═════ DATA

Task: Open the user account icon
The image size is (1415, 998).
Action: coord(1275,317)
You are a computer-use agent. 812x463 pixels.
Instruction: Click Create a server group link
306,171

══════════

» **WHAT YOU SHOULD DO**
Can you reproduce the whole listing above, requests included, with every coordinate in the answers shifted by -96?

» **EXERCISE SOLUTION**
Task: Open the user account icon
The image size is (1415, 998).
Action: coord(1179,221)
You are a computer-use agent. 812x463 pixels.
Instruction: Click Create a server group link
210,75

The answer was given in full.